The data warehouse application also solves the problem of heterogeneity of data from different source systems, databases, files and the Internet. By copying the data to the warehouse, the data is available for the entire company in one place and for a long time. Moreover, in the warehouse a process of “cleaning” the data and its transformation takes place so that data can be uniformly used in the analysis regardless of its source.
Reporting on the SAP Data Warehouse enables to display reports in a very advanced graphical form, sending or placing them on the corporate portal in very diverse ways, taking into account access rights and responsibilities of individual employees. In addition, if the data reported falls in certain ‘red’ ranges, the system can automatically notify the relevant persons through the generation and transmission of warnings.
The data coming from different source systems is standardized and harmonized in the data warehouse in ETL process (Extract, Transform, and Load) and is a good material for use in data mining processes. Data mining applies a variety of mathematical algorithms to discover interesting patterns and dependencies which are hard to notice in a large amount of data. In this way, we can notice that, for instance, in a machine a defect of one type often coexist with the defect of another type, or that customers who buy our product A often buy product B at the same time. With this information we can better plan the servicing of our equipment or in a better way present our products to increase sales and customer satisfaction. Data mining methods also allow to predict certain future dependencies on the basis of previous “experience” included in the data. They can, for example, predict how the sale of our products in different groups of customers will look like, or what is the likelihood of timely payment by customers of a particular group.
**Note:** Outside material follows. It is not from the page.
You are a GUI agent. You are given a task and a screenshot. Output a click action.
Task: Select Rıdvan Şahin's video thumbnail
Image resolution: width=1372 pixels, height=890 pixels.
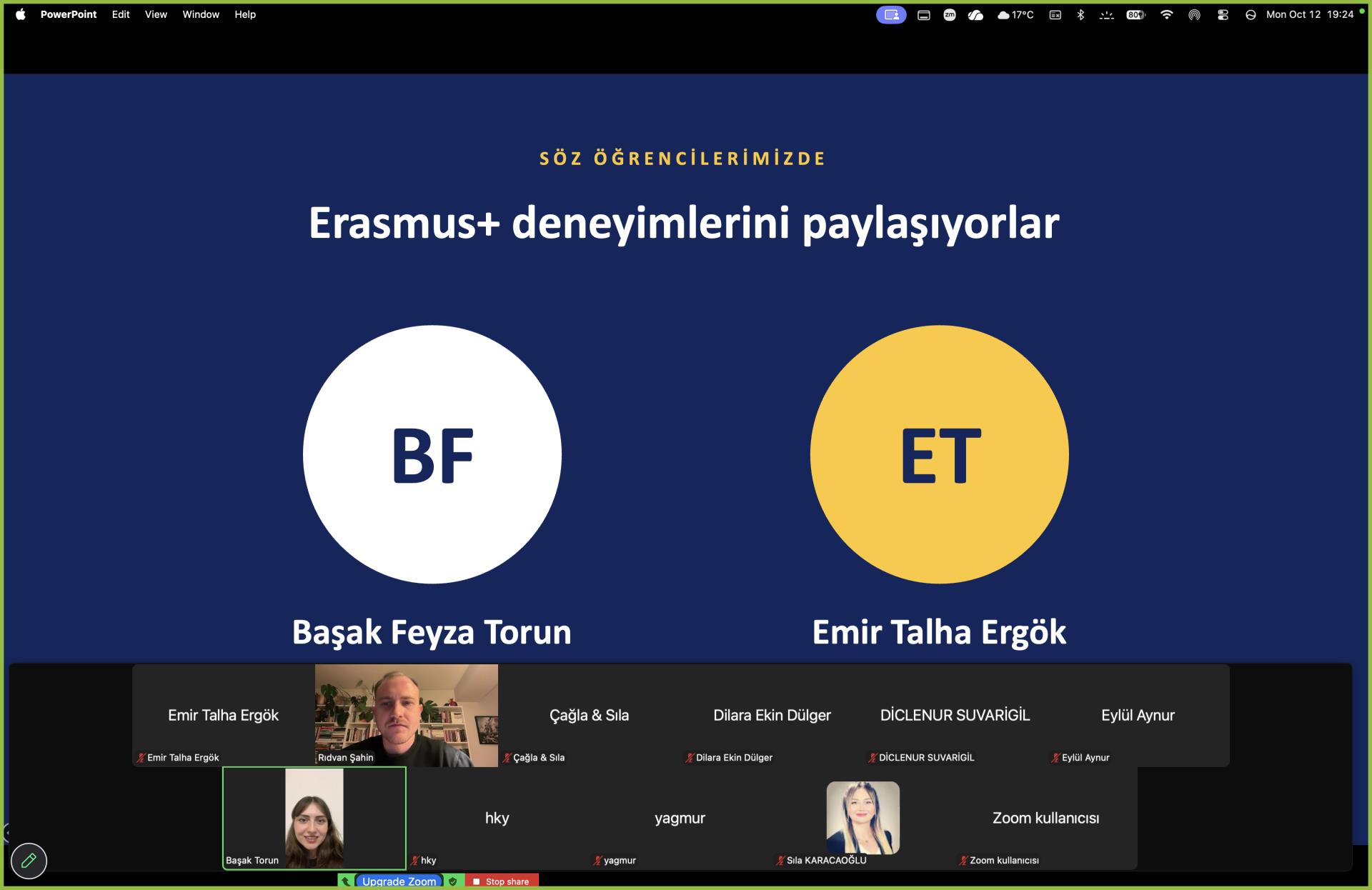coord(407,716)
Thus, business intelligence based on the data warehouse enables to carry put an effective analysis of the current situation in the enterprise and with the help of data mining it makes it possible to extract knowledge from the stored data. This allows to make better business decisions and more accurate prediction about the future. SAP is one of the main suppliers of data warehouse, as a module running both on SAP and other systems. In the SAP data warehouse the data mining process is already integrated, which allows to record information obtained in this process back to the warehouse or to CRM module.